■ What you will do
List each distinct location shown in the whitefly discussion below, with its zone where one is given.

** Excerpt to read follows **

Systemic white fly killer?

Birmingham, AL

Does anyone know of a good one?
I have a patio garden, and no water hose, so I can't just spray them off. Neem oil hasn't worked, and now I have an absolute infestation that's killing some of my toughest plants. (Whoever heard of *million bells* dying???)

Olympia, WA(Zone 8b)

LAMCAROLYN,
I am not sure there is a systemic for that, but who knows. If it were me, I'd get out the BIG guns and spray them with something that insures their NON-returning, if you know what I mean, hehehe.


Best;
bluelytes

Celaya, Mexico(Zone 10a)

Soil drench with Bayer Advanced Tree and Shrub Insecticide mixed at 1oz/Gallon of Water. It will take a bit to take effect but will be effective for close to a Year

Fallbrook, CA(Zone 10b)

Iamcarolyn,
What are the whiteflies attacking there? We've had a problem out here the last several years with huge infestations on hibiscus, Rose of Sharon, Perennial morning glories.....really bad. It was mentioned by one of our news people here to use worm castings as mulch 1 inch deep under affected plants. It works. It would probably depend on how many things you're having attacked as to whether that's a viable option for you.
Sherry

Raleigh, NC(Zone 7b)

Marathon is a good systemic, you can get granular and put it around the base of the plants and water in.

Celaya, Mexico(Zone 10a)

The Tree and Shrub Insecticide and Marathon have the same active ingredient called Imadacloprid. The Marathon granules are better for soil application but it usually is prohibitively expensive.

Birmingham, AL

Thanks for the suggestions, y'all! Luckily, I already have some Bayer, I just didn't realize it was okay for using with my regular potted plants.

Sherry, the whiteflies have pretty much gone nuts here. They're going after my tomatoes, potted plants (million bells, fuschias, cigar plant, portulacas), and my petunia baskets. It's getting bad enough that they're *killing* my plants, and you can see the white dots all over the underside of the leaves. It's enough to drive a girl nuts. The annoying part is that all my pots are planted with 1/3 worm castings. I think that kept the aphids away, but not so much on the whiteflies.

Olathe, KS(Zone 6a)

** End of Excerpt to read **
** Raw data follows **

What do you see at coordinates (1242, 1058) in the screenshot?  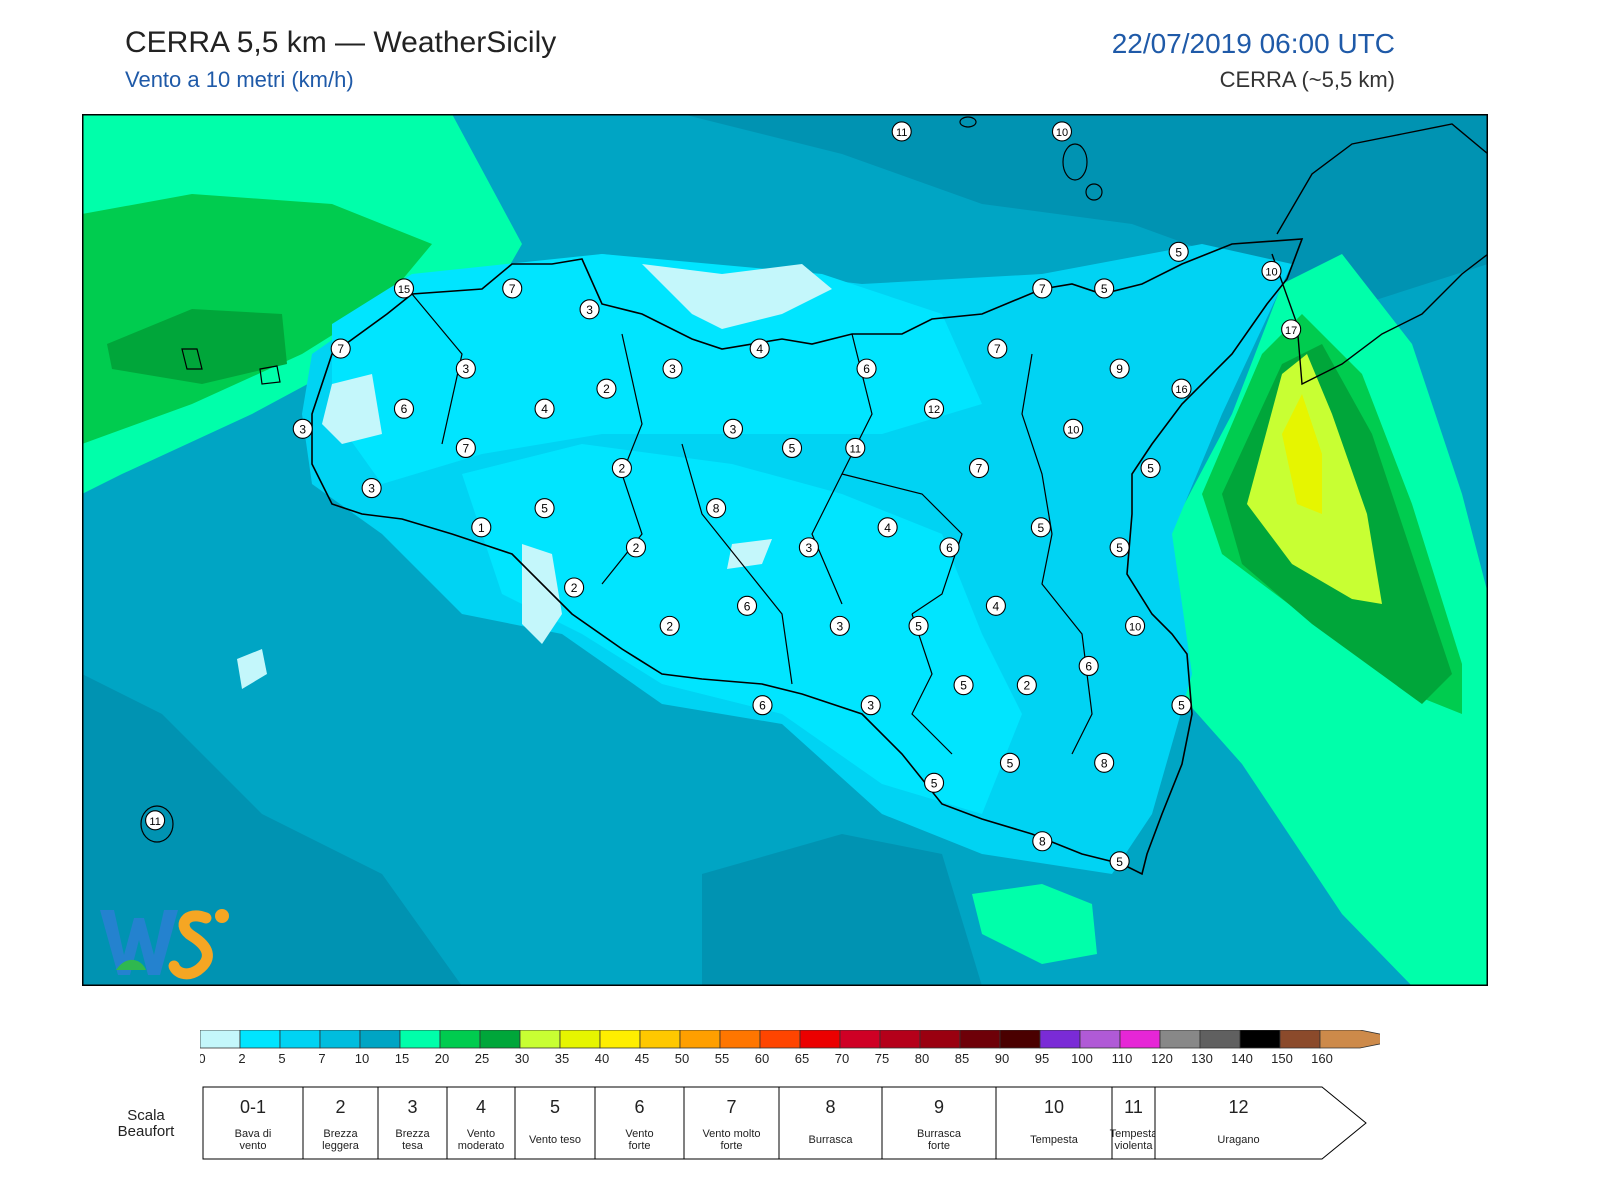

** End of Raw data **

■ Reply to the exercise
- Birmingham, AL
- Olympia, WA (Zone 8b)
- Celaya, Mexico (Zone 10a)
- Fallbrook, CA (Zone 10b)
- Raleigh, NC (Zone 7b)
- Olathe, KS (Zone 6a)